Siccità, il Governo vara il decreto. Cabina di regia entro fine mese

Una cabina di regia, un commissario straordinario, un osservatorio permanente in ogni autorità di bacino. E ancora: un fondo per gli invasi e multe molto più care per le estrazioni illecite di acqua. Il Cdm dà il via libera al decreto Siccità, che servirà per affrontare l’estate. Il Commissario potrà adottare interventi urgenti e resterà in carica fino al 31 dicembre 2023, ma potrà essere prorogato fino alla fine del 2024. Eserciterà le sue funzioni sull’intero territorio nazionale, sulla base dei dati degli osservatori distrettuali permanenti. In via d’urgenza, sarà sua la realizzazione degli interventi di cui sarà incaricato dalla Cabina di regia. Per farlo, opererà in deroga a ogni disposizione di legge diversa da quella penale. La cabina di regia sarà un organo collegiale presieduto dalla premier Giorgia Meloni o, su sua delega, dal vicepremier Matteo Salvini e composto da Gilberto Pichetto Fratin (Mase), Raffaele Fitto (Affari europei), Francesco Lollobrigida (Agricoltura), Nello Musumeci (Protezione civile e politiche del mare), Roberto Calderoli (Affari regionali) e Giancarlo Giorgetti (Economia). Alessandro Morelli, sottosegretario alla PdC con delega al coordinamento della politica economica e programmazione degli investimenti pubblici, partecipa alle riunioni come segretario. La prima riunione della cabina di regia ci sarà entro un mese. L’organo avrà funzioni di indirizzocoordinamento e monitoraggio per il contrasto della crisi idrica ed entro un mese dall’entrata in vigore del decreto effettuerà una ricognizione delle opere e degli interventi urgenti.

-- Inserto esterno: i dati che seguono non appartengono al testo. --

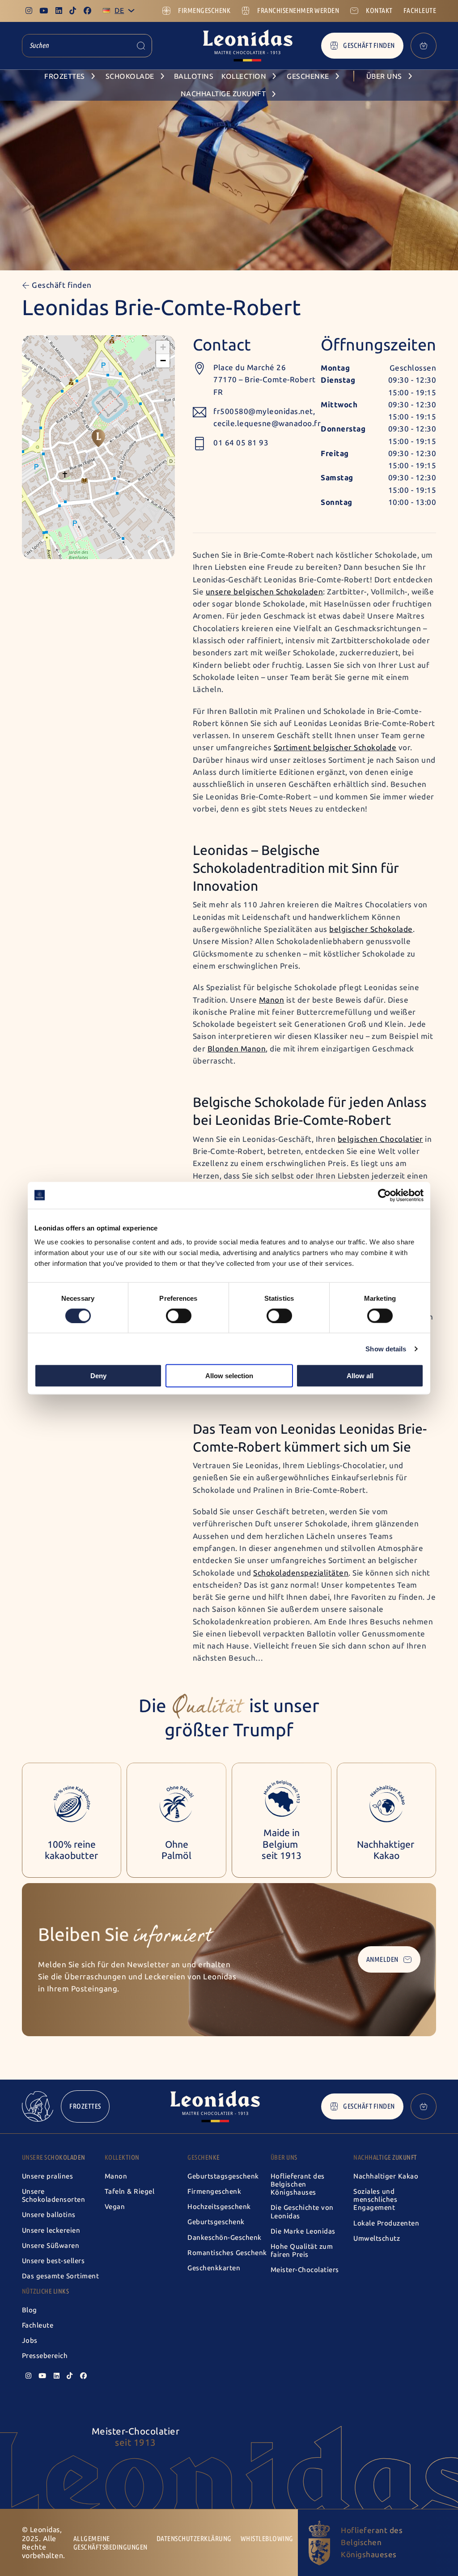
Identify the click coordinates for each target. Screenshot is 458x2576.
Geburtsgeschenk (216, 2222)
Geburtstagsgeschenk (223, 2176)
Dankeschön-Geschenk (224, 2238)
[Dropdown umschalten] (131, 10)
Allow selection (229, 1376)
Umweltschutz (376, 2238)
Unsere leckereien (51, 2230)
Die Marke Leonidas (303, 2231)
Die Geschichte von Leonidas (302, 2212)
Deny (98, 1376)
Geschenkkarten (213, 2268)
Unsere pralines (47, 2176)
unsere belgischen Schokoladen (264, 591)
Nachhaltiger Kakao (385, 2176)
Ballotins (194, 76)
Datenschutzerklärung (194, 2538)
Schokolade (130, 76)
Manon (271, 999)
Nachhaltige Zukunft (385, 2157)
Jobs (30, 2341)
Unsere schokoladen (53, 2157)
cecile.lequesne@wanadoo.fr (267, 423)
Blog (29, 2310)
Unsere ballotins (49, 2215)
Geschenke (203, 2157)
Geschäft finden (369, 45)
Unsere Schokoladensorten (53, 2195)
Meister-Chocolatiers (305, 2270)
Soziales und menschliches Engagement (375, 2199)
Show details (385, 1348)
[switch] (178, 1315)
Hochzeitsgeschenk (219, 2207)
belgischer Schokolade (371, 929)
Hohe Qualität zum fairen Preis (302, 2251)
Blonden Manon (237, 1048)
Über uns (284, 2157)
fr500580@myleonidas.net (263, 411)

Cambia la disciplina degli impianti di desalinizzazione. Quelli di capacità pari o superiore a 200 litri al secondo saranno sottoposti a verifica di assoggettabilità a Via. Per gli invasi, la sicurezza e la gestione, ci sarà un fondo ad hoc nello stato di previsione del Mit, destinato alla realizzazione delle operazioni di sghiaiamento e sfangamento delle dighe. Il commissario, d’intesa con le regioni, provvederà alla regolazione dei volumi e delle portate derivati dagli invasi. A scopo di irrigazione, le Regioni potranno utilizzare le acque reflue depurate prodotte dagli impianti di depurazione già in esercizio. Presso ciascuna Autorità di bacino distrettuale è istituito un osservatorio distrettuale permanente sugli utilizzi idrici, che supporterà il governo integrato delle risorse idriche e curerà la raccolta, l’aggiornamento e la diffusione dei dati relativi alla disponibilità e all’uso della risorsa nel distretto idrografico di riferimento, compresi il riuso delle acque reflue, i trasferimenti di risorsa e i volumi eventualmente derivanti dalla desalinizzazione, i fabbisogni dei vari settori d’impiego, con riferimento alle risorse superficiali e sotterranee. Mutui e finanziamenti sospesi per i concessionari di piccole derivazioni a scopo idroelettrico fra il 1° maggio 2023 e il 31 ottobre 2023 e senza oneri aggiuntivi. Multe molto più salate in caso di estrazione illecita di acqua: salgono da una forbice di 4.000-40.000 euro a una di 8.000-50.000 euro. Per gli inadempimenti nell’ambito delle attività di esercizio e manutenzione delle dighe, passano da 400-2.000 euro a 2.000-10.000 euro.